A la mañana siguiente, mucho antes de que amaneciera, abandoné mi camarote en silencio, salí a cubierta y subí a lo alto del mástil. Con la primera luz del alba, barrí el horizonte que se extendía ante nuestras proas y vi que estaba vacío: no había tierra a la vista.

Estaba a punto de bajar del mástil y regresar a mi camarote cuando un albatros surgió de entre la niebla y planeó por encima de mí con las alas totalmente extendidas, volviendo la cabeza de un lado a otro para observarme. Las aves me fascinan, y ésa fue la primera oportunidad que jamás había tenido de estudiar a una de las más hermosas desde una distancia tan corta. Parecía estar también muy interesado en mí y se deslizó casi lo bastante cerca para que lo tocara mientras me estudiaba con sus brillantes ojos negros. Sin embargo, cuando extendí la mano hacia él, viró bruscamente y volvió a desaparecer entre la bruma de la que había surgido.
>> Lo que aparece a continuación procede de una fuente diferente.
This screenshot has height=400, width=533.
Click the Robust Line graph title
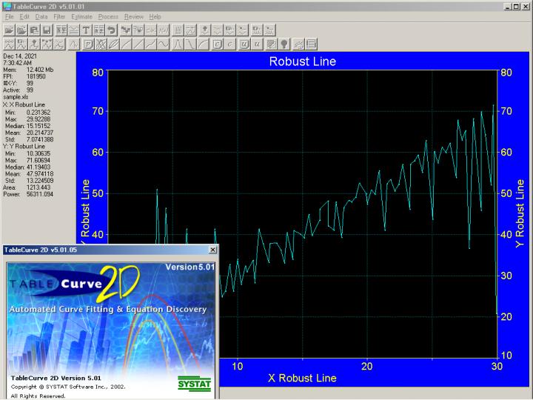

Miré hacia la cubierta antes de empezar a bajar y me sorprendí al ver que mientras el pájaro había captado mi atención, una pareja había salido de las cubiertas inferiores y estaba de pie en la proa de la nave, mirando hacia el horizonte con la misma intensidad que lo había hecho yo unos minutos antes. No estaba seguro de quiénes eran, porque iban envueltos en gruesas capas para protegerse del frío del amanecer y sus rostros estaban muy lejos de mí.

Cuando al fin se volvieron para mirarse, pude ver que se trataba de Zaras y Tehuti. Echaron un vistazo a la cubierta pero no levantaron la vista hacia el mástil. Satisfechos al comprobar que nadie los observaba, Zaras la tomó entre sus brazos y la besó. Ella se puso de puntillas y se agarró a él con palpable desesperación. Me sentí como un mirón que se inmiscuía en aquel momento de intimidad, pero antes de poder apartar la mirada, Tehuti retrocedió un poco para hablar y pude leer sus labios.
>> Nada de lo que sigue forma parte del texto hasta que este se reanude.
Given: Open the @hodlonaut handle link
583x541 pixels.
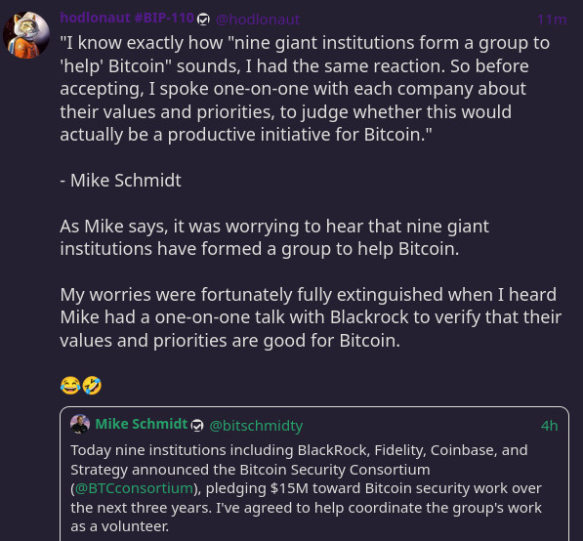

—Como de costumbre, Taita tenía razón. No hay ninguna señal de tierra. Los dioses nos han concedido al menos otro precioso día para estar juntos antes de que nos separen para siempre.

Su expresión era trágica.

—Eres una princesa —le recordó Zaras—, y yo soy un guerrero. Y ambos tenemos un sagrado deber que cumplir, cueste lo que cueste. Lo soportaremos.

—Sé que lo que dices es verdad, pero cuando te vayas te llevarás contigo mi corazón y el deseo de estar contigo. Me dejarás una cáscara vacía.
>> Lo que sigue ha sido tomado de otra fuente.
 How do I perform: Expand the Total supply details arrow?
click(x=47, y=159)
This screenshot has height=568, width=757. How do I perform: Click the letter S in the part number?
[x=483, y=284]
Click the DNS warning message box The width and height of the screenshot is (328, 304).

Ella se le acercó y volvió a besarlo.

Volví la cabeza. No podía ver su profunda desesperación por más tiempo. Yo también tenía un sagrado deber que cumplir. Todos somos meros insectos atrapados en la red que los dioses tejen para nosotros. Y no hay forma de escapar de ella.

Esperé hasta que hubieron abandonado la cubierta para bajar del mástil y me dirigí a mi camarote.

No había llorado desde aquel lejano día en que murió la madre de Tehuti. Pero ahora volví a hacerlo.